Figure 6 shows the RT-qPCR results on the relative mRNA expression levels of apoptosis-related genes. The RT-qPCR assay was performed with the cells cultured for 24-h after thermal stimulation at 43 °C for 30 min to quantify the relative expression of BAX and BCL2. As shown in Fig. 6, both BAX and BCL2 were strongly activated in cancer cells due to the thermal stimulus, while they were not in normal cells. Furthermore, the ratio of BAX/BCL2, which is an index of apoptosis promotion, also differed dramatically between cancer and normal cells after thermal stimulation15.

Figure 6
figure 6

Relative mRNA expression levels of apoptosis-related genes. Cancer cells showed more prominent apoptosis than normal cells (n = 3, mean ± SD).

Expression of HSP

Figure 7 shows the different trends of HSP expression at mRNA and protein levels between cancer and normal cells. Both cancer and normal cells showed the increased mRNA expression of hspa1a, with this increase being greater in normal cells. In contrast, at the protein level, the cells showed completely different trends. Cancer cells expressed HSP even without thermal stimulus, and the expression of HSP did not dramatically change even after thermal stimulus. However, while normal cells did not initially show HSP expression, 30 min after stimulus they started to express it. Furthermore, it was demonstrated that HSP localized to the nucleus of normal cells upon 24-h culture after thermal stimulus.

Figure 7
figure 7

Comparison of the expression of HSP70 in MCF-7 cells (A and C) and NHDFs (B and D) after thermal stimulation. RT-qPCR assay (A and B) (n = 3, mean ± SD) and immunofluorescent staining (C and D) were performed. Actin, the nucleus, and HSP were stained green, blue, and red, respectively.

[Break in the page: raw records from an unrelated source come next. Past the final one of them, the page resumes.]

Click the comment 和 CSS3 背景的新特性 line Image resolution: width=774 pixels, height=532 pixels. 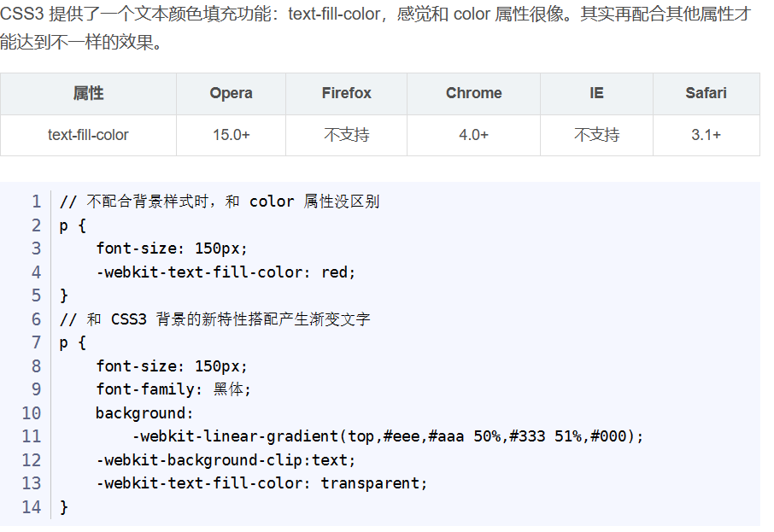click(x=214, y=319)
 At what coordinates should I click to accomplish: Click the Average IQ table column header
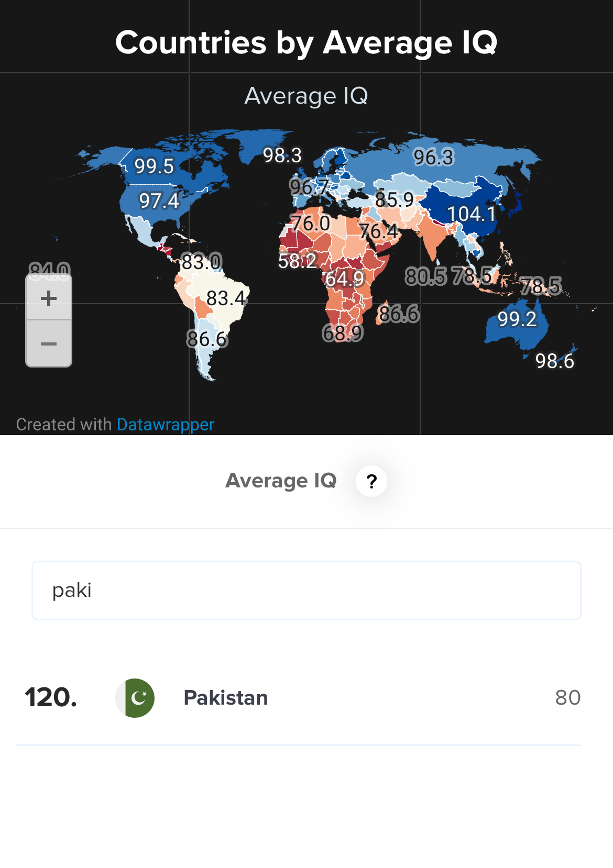(x=281, y=481)
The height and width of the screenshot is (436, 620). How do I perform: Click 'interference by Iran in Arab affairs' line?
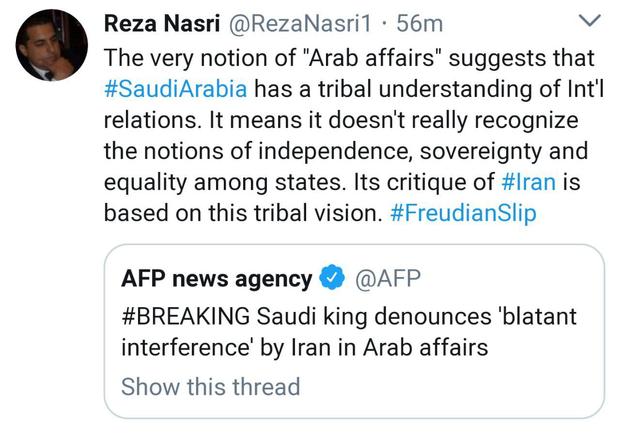[x=304, y=347]
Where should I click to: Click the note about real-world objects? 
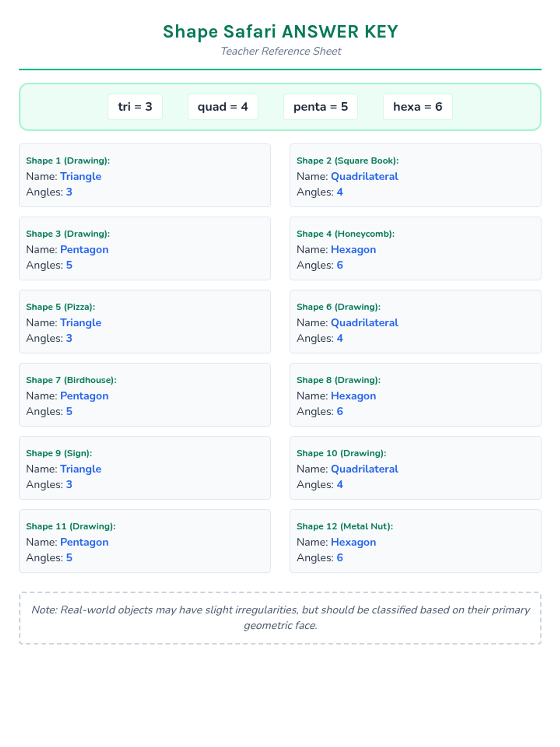(280, 618)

In this study, we designed a novel culture system capable of regulating the culture temperature immediately. This invention is largely based on the metallic culture vessel because metallic material has higher thermal conductivity than the materials conventionally used for cell culture scaffolds, such as polystyrene16,17,18,19. Stainless steel (316L) was used for this metallic culture vessel, given its high biocompatibility and processability20. Culture-dish-like vessels were fabricated via counterboring shown in Fig. 2A and FPP. Figure 2B shows the metallic culture vessel fabricated. As presented in previous studies, when there is a structural pattern on the culture surface, cells can be oriented along with such patterns. Furthermore, the roughness of the surface without FPP is sufficient to confer a particular orientation to cells, as shown in Fig. S221. Because the morphology of adhered cells affects cell activity, homogeneous culture surfaces should be obtained to perform accurate analyses of the thermal cytotoxicity or other effect from thermal stimulation on cells9, 22, 23. Owing to FPP, however, the processing marks of counterboring disappeared (Fig. 2C). Note that culture surfaces subjected to FPP are adequate for cell culture12, 24. Furthermore, from the perspective of biocompatibility, as shown in Fig. 2D, during the 24-h culture in a conventional culture dish and the metallic vessel, no differences in the viability and proliferation of cells were observed. Thus, we concluded that the stainless steel (316L) culture vessel developed in this study can be employed for the culture system to investigate cell function.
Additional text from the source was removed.